Conforme a polícia, Juana, que tem nacionalidades paraguaia e brasileira, estava em briga judicial com o ex-enteado. Ele já havia conseguido o bloqueio de três imóveis dela: dois em Bela Vista e um em Dourados, e ela já havia dito a amigos que tinha medo dele.

Na briga pela herança, o suspeito e a vítima já tinham passado por duas audiências de conciliação e um terceira estava marcada para 7 de fevereiro.

A polícia analisou mensagens no celular de Juana, ouviu familiares e o filho dela de 15 anos. Os dois moravam juntos em Ponta Porã e voltavam de Concepcion, no Paraguai, no momento do atentado. Ele foi baleado e socorrido para o Hospital Regional.

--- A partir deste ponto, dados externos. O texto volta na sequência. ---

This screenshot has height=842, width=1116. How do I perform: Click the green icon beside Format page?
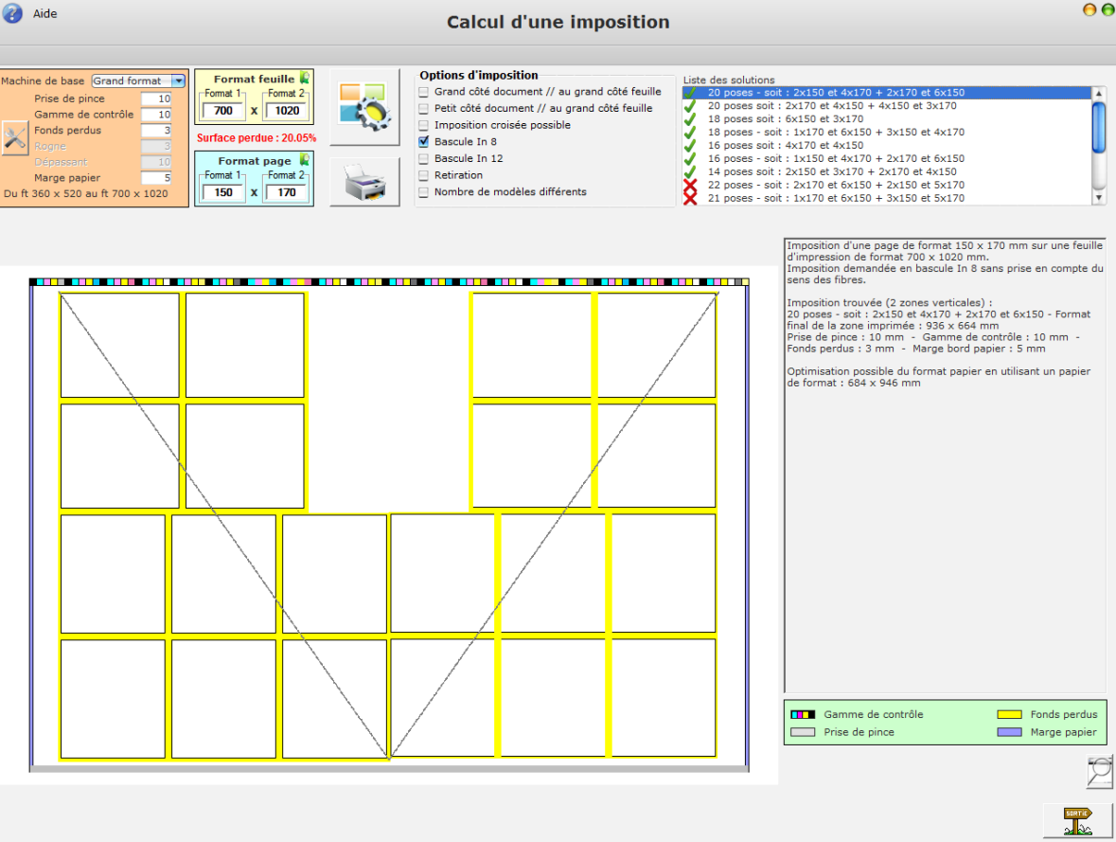[305, 160]
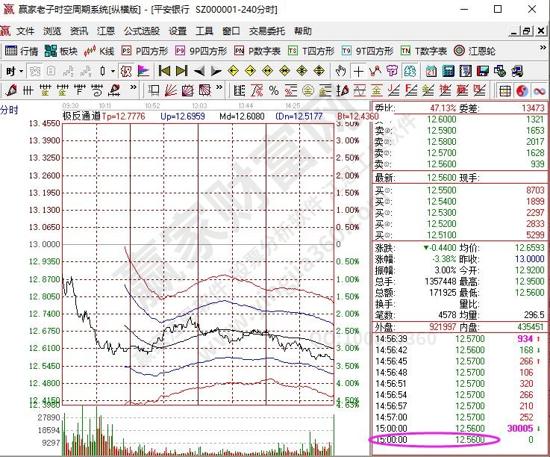Open the 交易委托 menu

pyautogui.click(x=266, y=31)
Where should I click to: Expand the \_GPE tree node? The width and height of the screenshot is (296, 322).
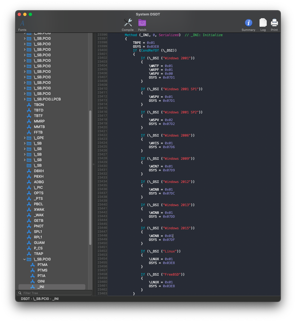(x=25, y=138)
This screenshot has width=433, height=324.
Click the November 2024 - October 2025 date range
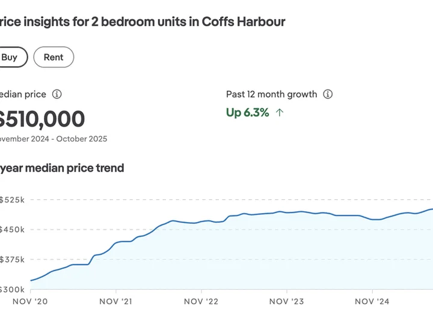click(x=54, y=139)
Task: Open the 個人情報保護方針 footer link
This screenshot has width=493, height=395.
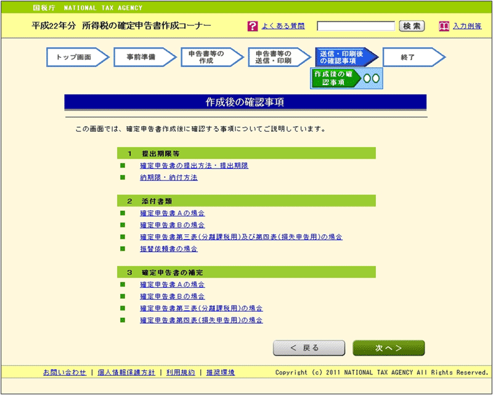Action: pyautogui.click(x=126, y=373)
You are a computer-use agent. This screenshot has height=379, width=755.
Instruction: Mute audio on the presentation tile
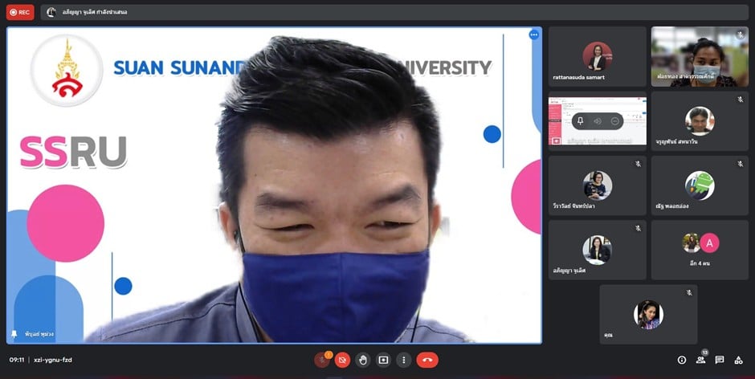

O suspeito de ser o mandante é brasileiro, tem residência no Brasil e no Paraguai, e até a publicação desta reportagem não tinha sido localizado. A polícia  está analisando imagens de câmeras de segurança,  para  tentar identificar os atiradores.

Juana foi atingida por vários tiros de calibre 9 milímetros. Ela foi socorrida, mas morreu antes de chegar ao Hospital Regional. O adolescente foi ferido por estilhaços de vidro e já recebeu alta.

Esta foi a primeira execução de 2019 na região de fronteira Brasil - Paraguai. No ano passado foram 24 mortes na cidade, e mais de 30 em Pedro Juan Caballero, cidade vizinha, de acordo com o Ministério Público paraguaio.

Se as suspeitas forem confirmadas, a execeção resolveu alguma coisa? Claro que não, pois o processo continua, o acusado vai ter que gastar com advogados, responder como mandante de um crime bárbaro, o que acerretará sérios problemas para o mesmo. O crime não compensa!